*REQUIRED WORK*.
a) Answer these questions from the guidance on reviews, comments and complaints:
(i) Which meeting is the topic part of?
(ii) For dental nurses, what does the topic mean?
(iii) Under the "Choose" marker, what is to be chosen?
b) From the guidance on reviews, comments and complaints, extract the stretch from "- Respect: role" through "concern-raising where needed.", copied word for word.

*READING PASSAGE*.

Reviews, Comments and Complaints

Reviews, Comments and Complaints is part of meeting I 1.9. For dental nurses, this means responding to public criticism without breaching confidentiality or making the situation worse.
Social media may feel informal, but professional standards still apply. Confidentiality, consent, appropriate tone, advertising rules and public trust must be considered online as in person.
These issues arise in everyday practice: a patient who seems uncertain, a receptionist seeking advice, a dentist working quickly, a trainee needing feedback, a message received online, a handover, or a colleague unsure how to raise a concern. Interpersonal skill means responding with care, clear judgement and respect for professional boundaries.
Practical markers
- Notice: what the patient, colleague, situation or system is communicating.
- Choose: a communication method, team route or escalation step that fits the context.
- Respect: role boundaries, confidentiality, dignity, cultural needs and emotional impact.
- Check: understanding, responsibility, handover and whether the next person has the information they need.
- Follow up: through records, feedback, supervision, team discussion or concern-raising where needed.

*DATA*.
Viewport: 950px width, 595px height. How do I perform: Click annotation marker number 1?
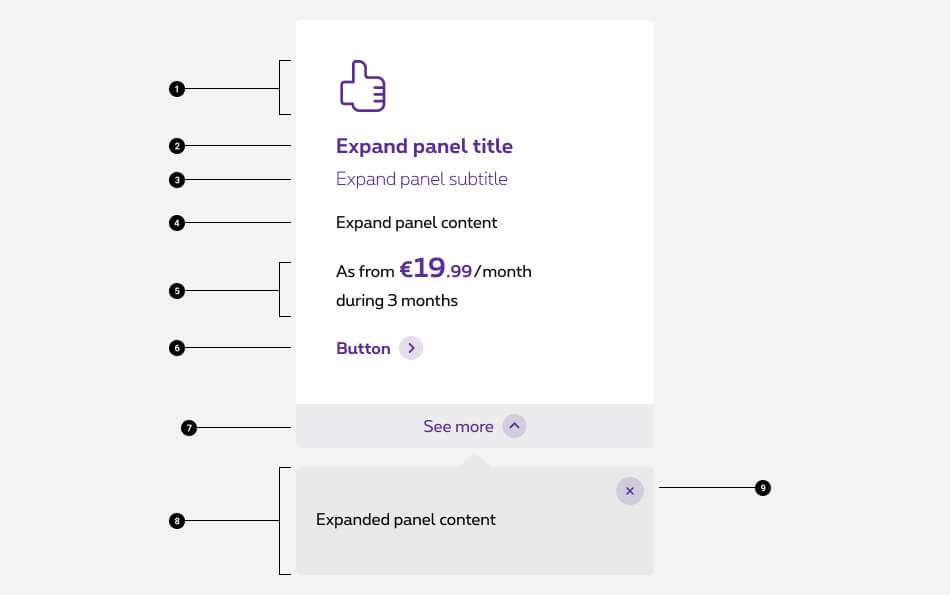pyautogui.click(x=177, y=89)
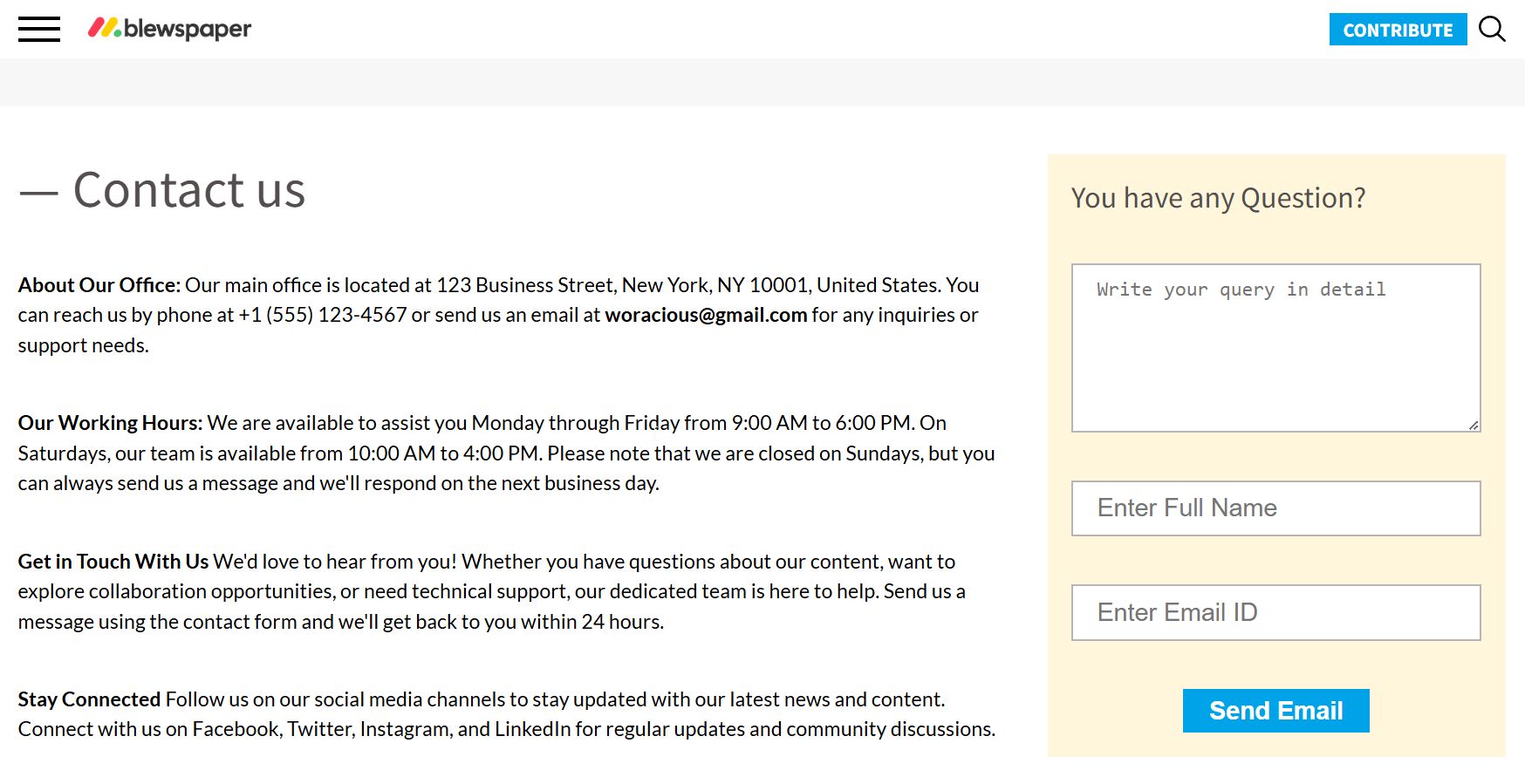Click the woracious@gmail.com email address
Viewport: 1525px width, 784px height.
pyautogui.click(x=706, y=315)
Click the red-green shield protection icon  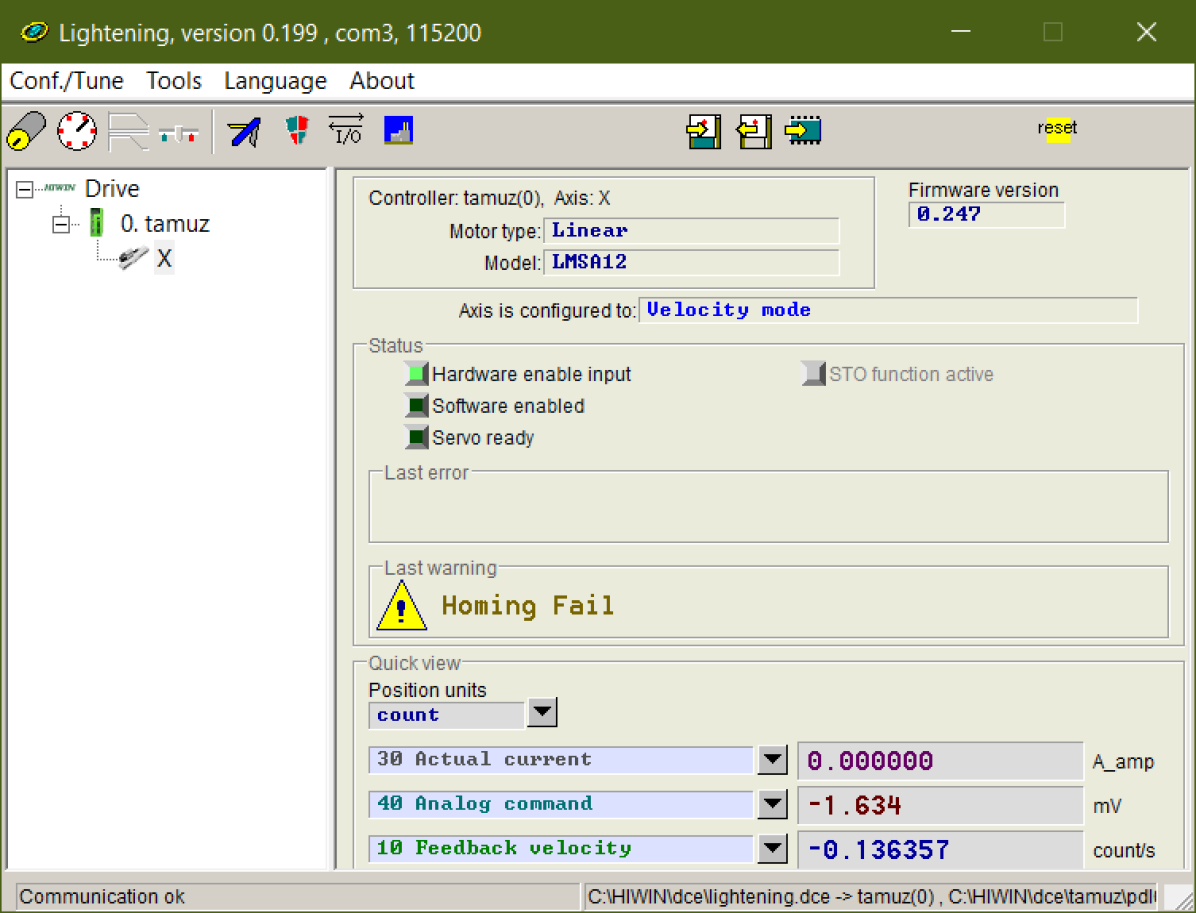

*ANSWERS IN ORDER*.
a)
(i) Meeting I 1.9.
(ii) Responding to public criticism without breaching confidentiality or making the situation worse.
(iii) A communication method, team route or escalation step that fits the context.

b)
- Respect: role boundaries, confidentiality, dignity, cultural needs and emotional impact.
- Check: understanding, responsibility, handover and whether the next person has the information they need.
- Follow up: through records, feedback, supervision, team discussion or concern-raising where needed.